You are making a large spring. You want a 150kg person to be able to stand on the spring an be above or just touch the ground which is 15 cm below.

a) What is the minimum spring constant the large spring should have?

b) From the above value, if you have a mass of 70kg and land on the trampoline with a velocity of 3m/s how far do you drop? Will you touch the floor?



Homework Equations


F= -kx



The Attempt at a Solution



a) The force of the man is equal to Fg. So 150kg x 9.8. Using this force we could plug it into the equation F= -kx (x is 0.15m) to solve for k? Does that seem right guys?
I don't think so. It would be correct if the man was allowed to be slowly lowered onto the spring say by someone not on the spring holding onto him as he is lowered to the equilibrium position. However, the problem is not worded so good, but I interpret it as the man standing on the spring unassisted, in which case you must apply the conservation of energy principle to solve for k.
b) The force of a 70kg person would be Fg which would be 9.8 x 70. But then you also need to factor in that the velocity would add to the force and then use Hooke's law F=-kx. I'm not sure how the velocity gets factored into this equation?

Anyone think I'm on the right track/ know how to do this?
again, use conservation of energy principle...are you familiar with it?
 
  • #3
Yeah and thanks for the reply! I actually used that equation for part b).

But if i did use the conservation of energy principle wouldn't I need to be given velocity?
 
  • #4
Velocity is given: 3m/s. That kinetic energy and potential energy (relative to the final stop point) is converted to spring compression whose energy is given by 1/2kY^2.

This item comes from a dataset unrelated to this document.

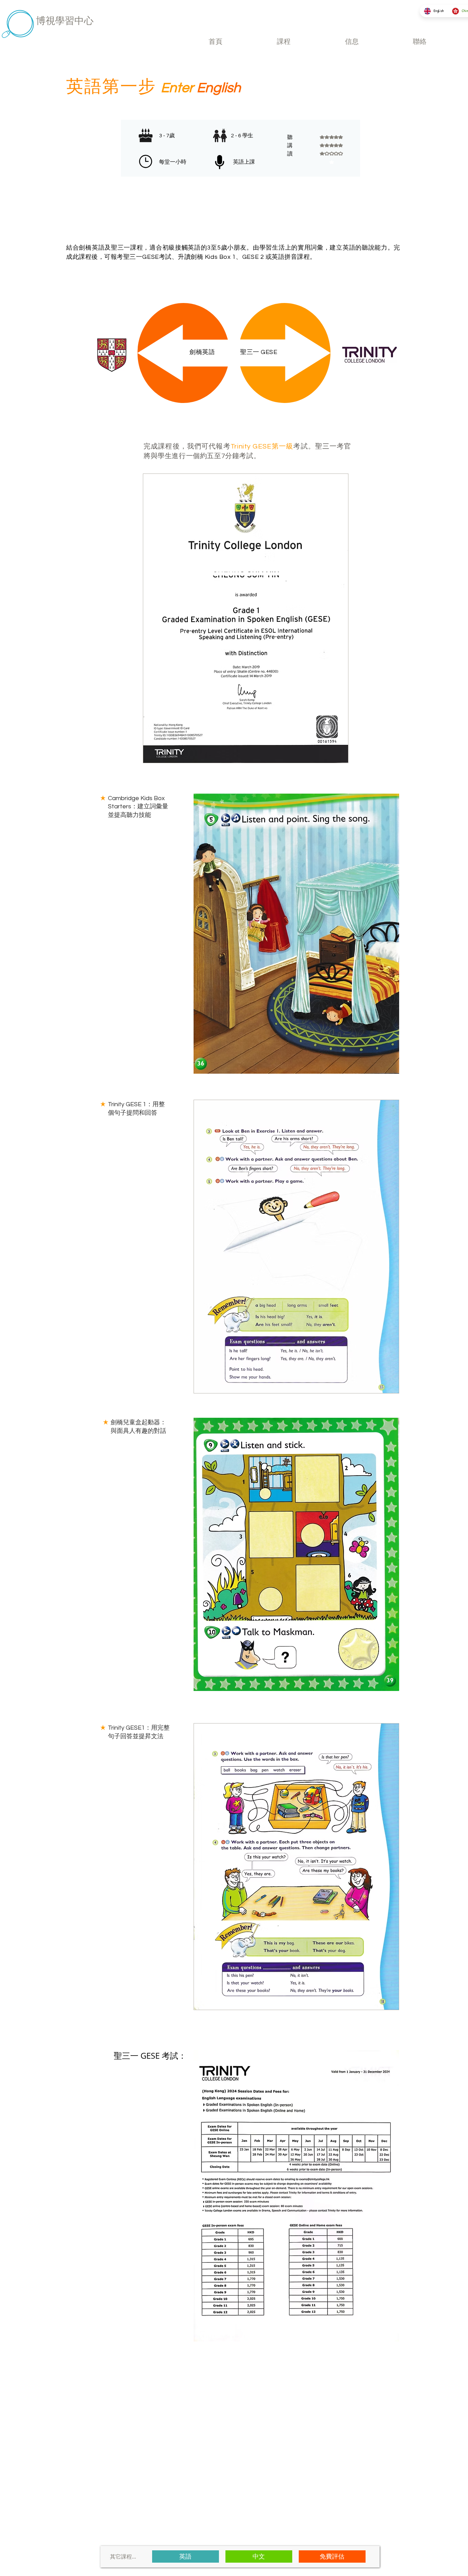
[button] (284, 42)
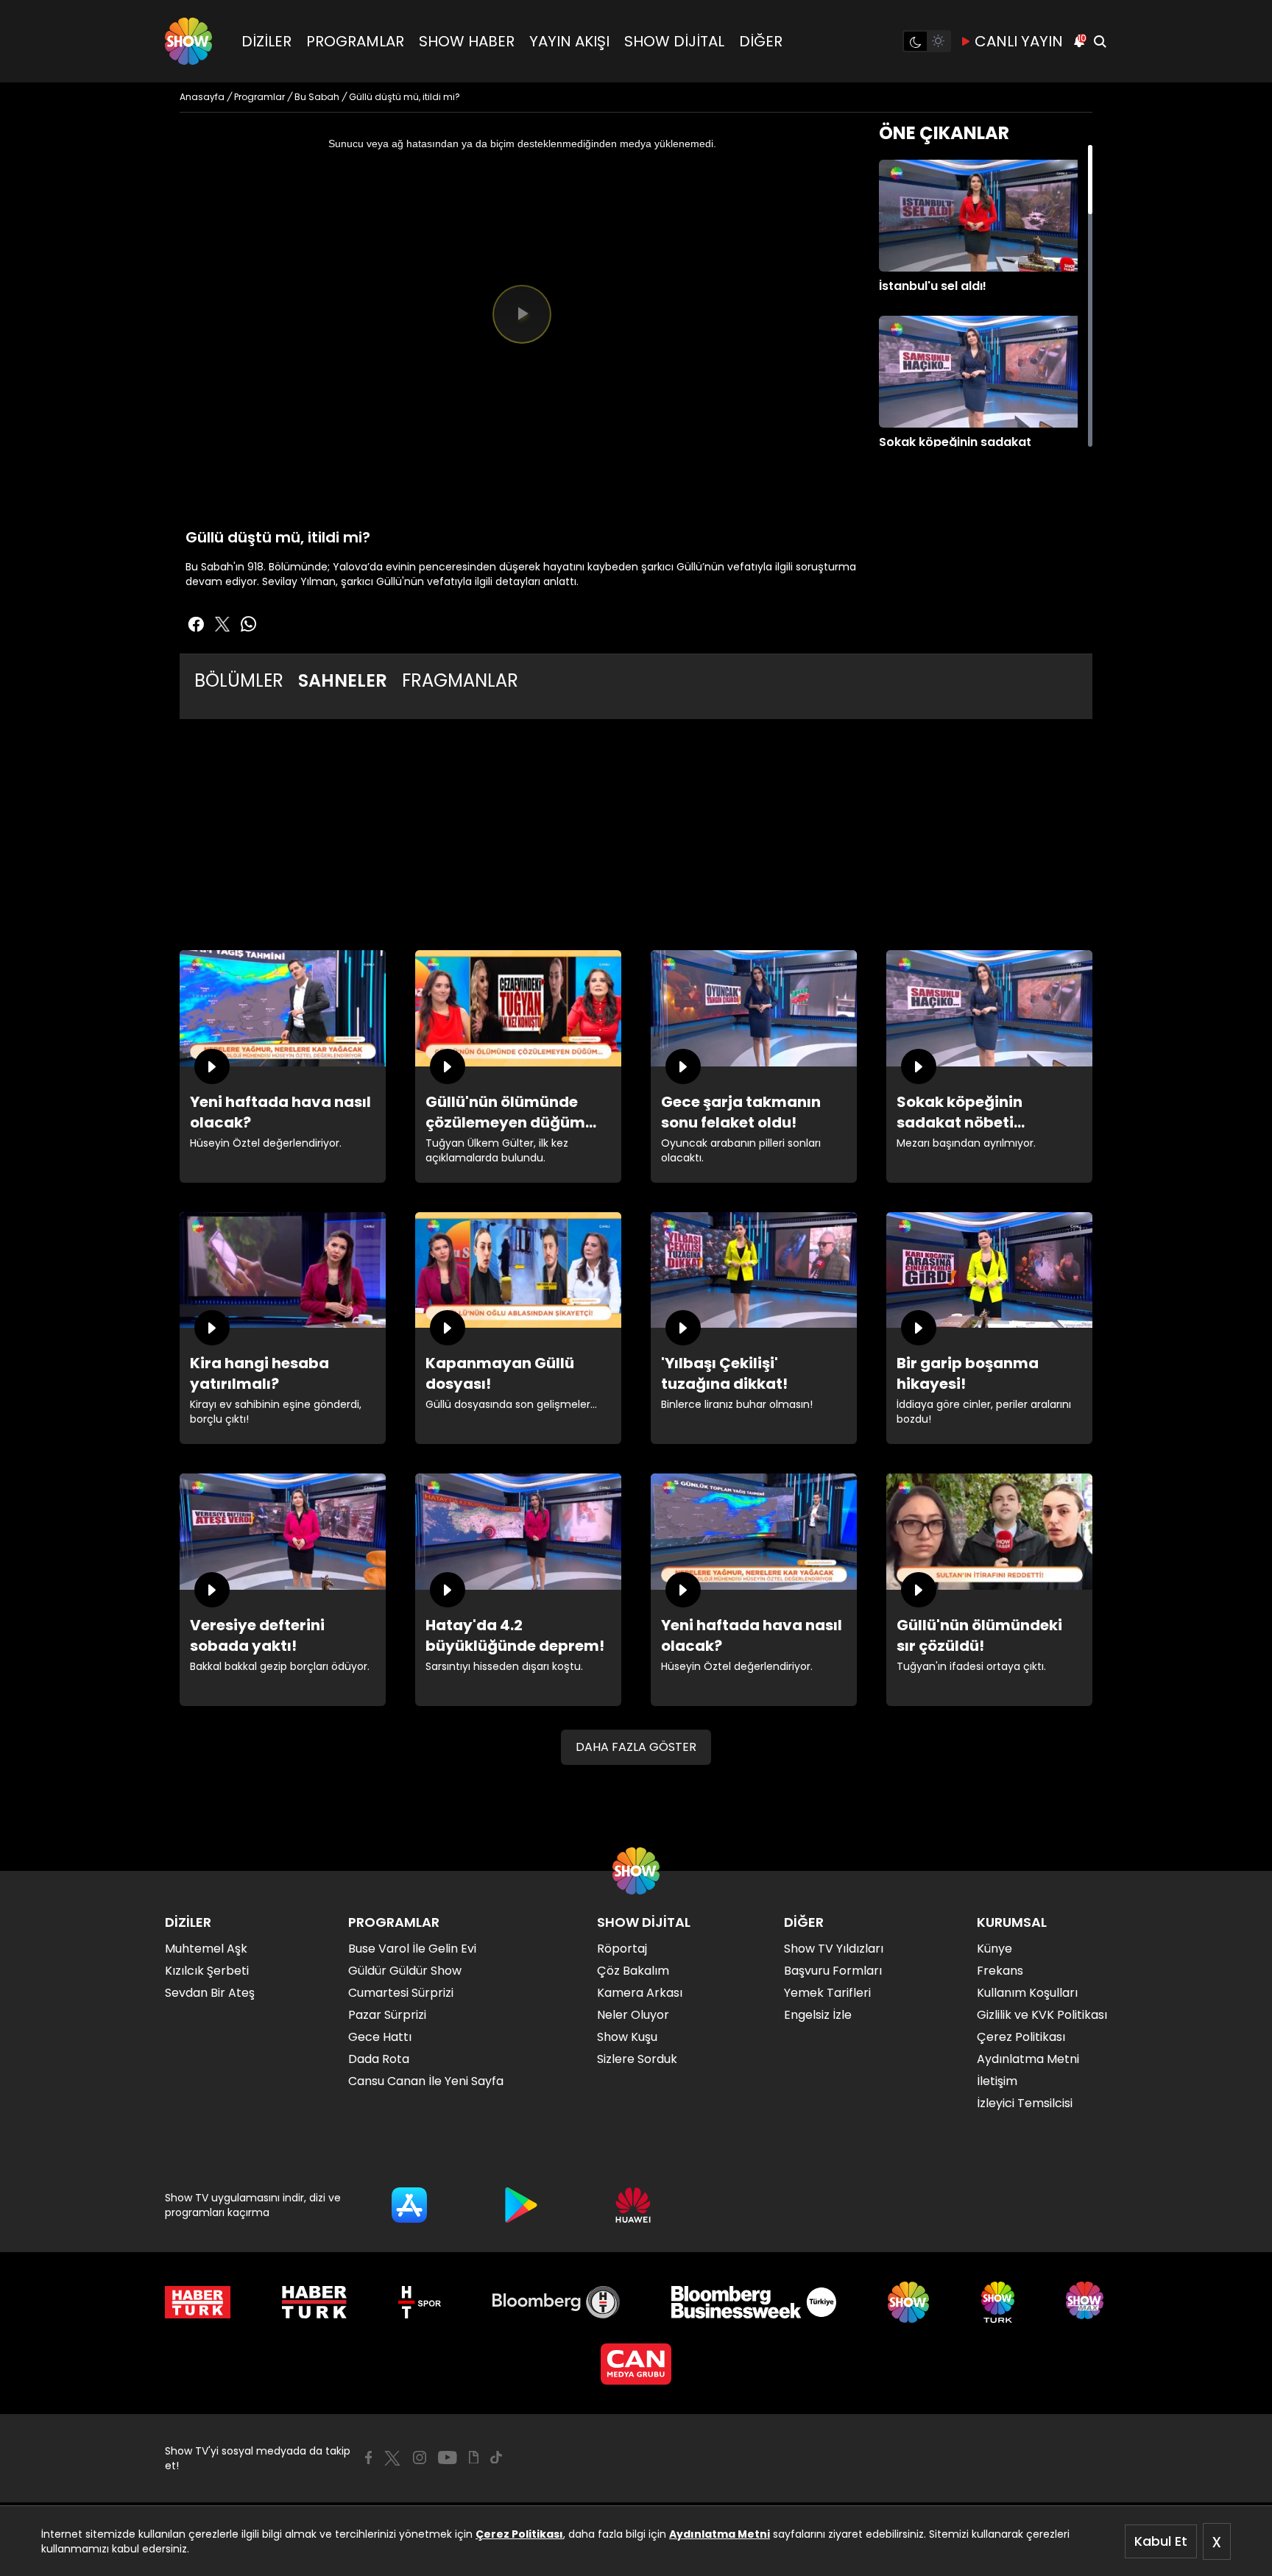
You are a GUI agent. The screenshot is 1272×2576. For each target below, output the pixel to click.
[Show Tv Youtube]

so 1/2 Mv^2+mg(y)=1/2(Ky^2).
 
  • #5
The velocity in this question is only meant for part b) though.
 
  • #6
Sally99 said:
The velocity in this question is only meant for part b) though.

Right. The spring constant is computed from the first question.
 
  • #7
Sally99 said:
a) The force of the man is equal to Fg. So 150kg x 9.8. Using this force we could plug it into the equation F= -kx (x is 0.15m) to solve for k? Does that seem right guys?

Yup.

b) The force of a 70kg person would be Fg which would be 9.8 x 70. But then you also need to factor in that the velocity would add to the force and then use Hooke's law F=-kx. I'm not sure how the velocity gets factored into this equation?

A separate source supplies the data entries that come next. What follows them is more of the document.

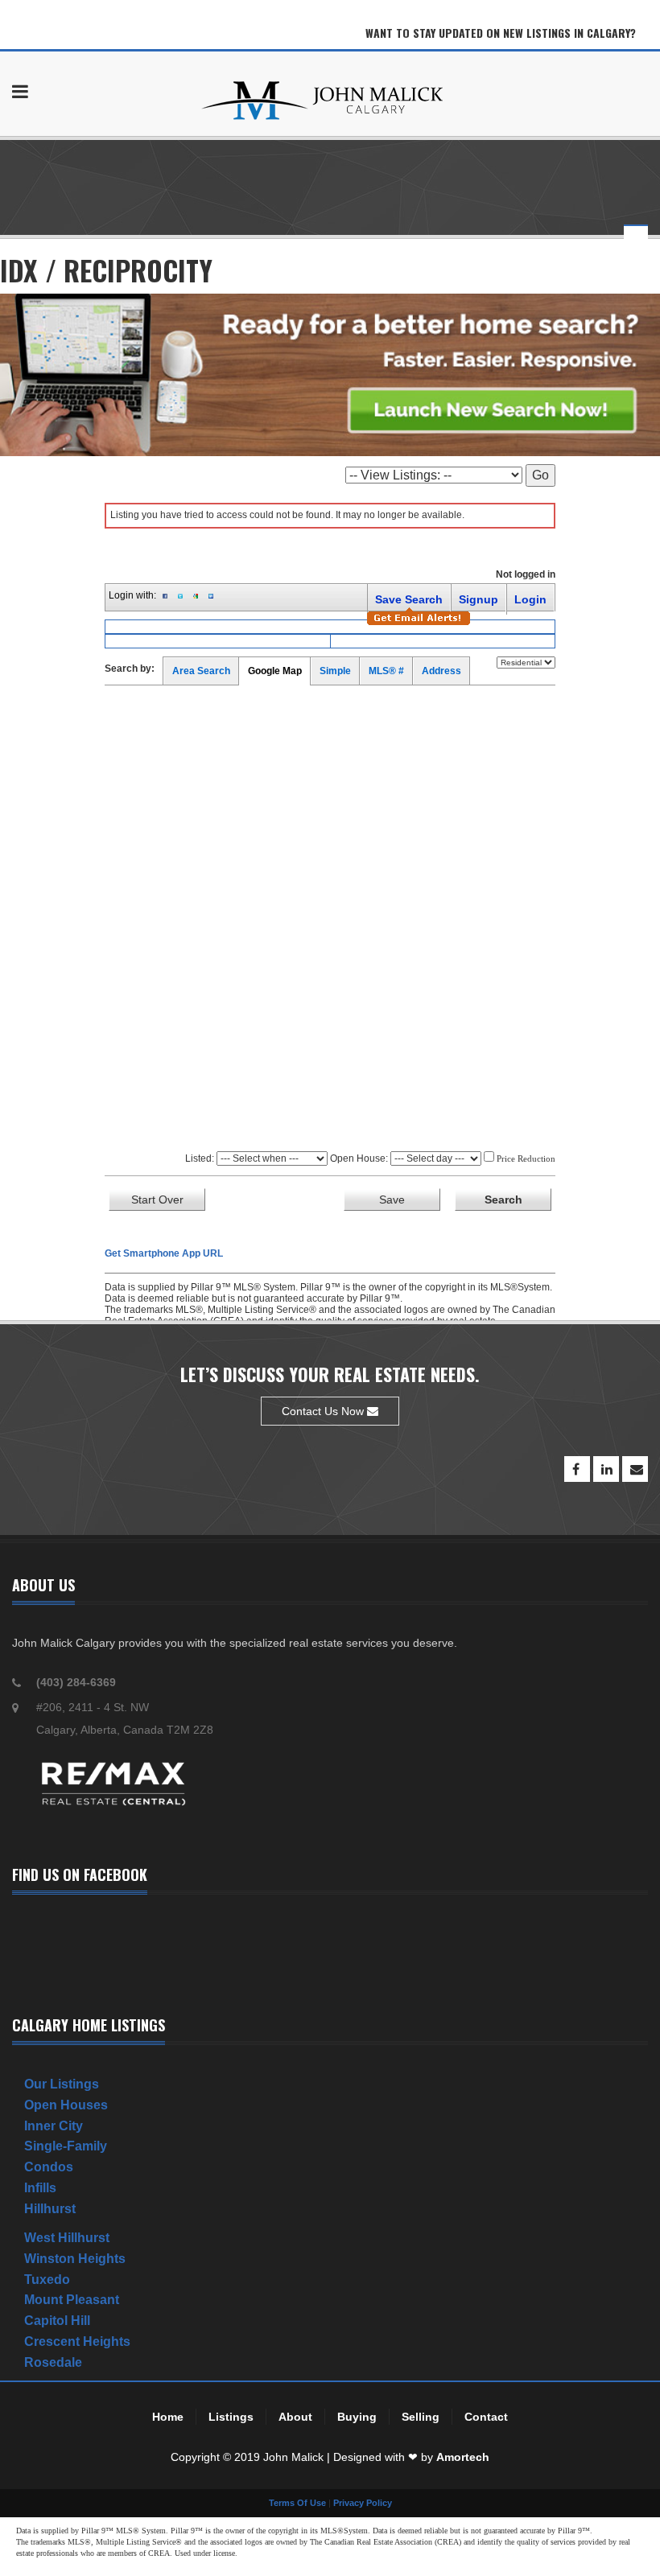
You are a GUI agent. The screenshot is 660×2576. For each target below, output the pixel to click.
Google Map (275, 671)
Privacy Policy (362, 2503)
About (295, 2416)
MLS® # (386, 671)
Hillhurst (50, 2209)
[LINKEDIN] (606, 1469)
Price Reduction (524, 1158)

Unless you know how to solve differential equations, you pretty much have to use the conservation of energy to solve this problem, as the other helpers mentioned.
 
  • #8
Ok that's what I did, thanks for your help guys!
 
  • #9
Sally99 said:
The velocity in this question is only meant for part b) though.
in part a , the initial velocity is 0.
 

FAQ: Calculating Spring Constant for Large Springs and Trampolines

What is a simple spring?

A simple spring is a mechanical device that is made up of a coiled piece of metal or other material that can store energy when it is stretched or compressed.

How does a simple spring work?

A simple spring works by applying a force that causes it to stretch or compress. This force causes the spring to store potential energy, which can be released when the force is removed, causing the spring to return to its original shape.

What are the properties of a simple spring?

The properties of a simple spring include its spring constant, which determines how much force is needed to stretch or compress the spring, and its natural length, which is the length of the spring when it is not under any external force.

What are some real-life applications of simple springs?

Simple springs are used in a variety of everyday objects, such as pens, car suspensions, and door hinges. They are also used in more complex systems, such as in watches and shock absorbers.

How can I calculate the force of a simple spring?

The force of a simple spring can be calculated using Hooke's Law, which states that the force exerted by a spring is directly proportional to its spring constant and the distance the spring is stretched or compressed. The equation is F = -kx, where F is the force, k is the spring constant, and x is the distance the spring is stretched or compressed.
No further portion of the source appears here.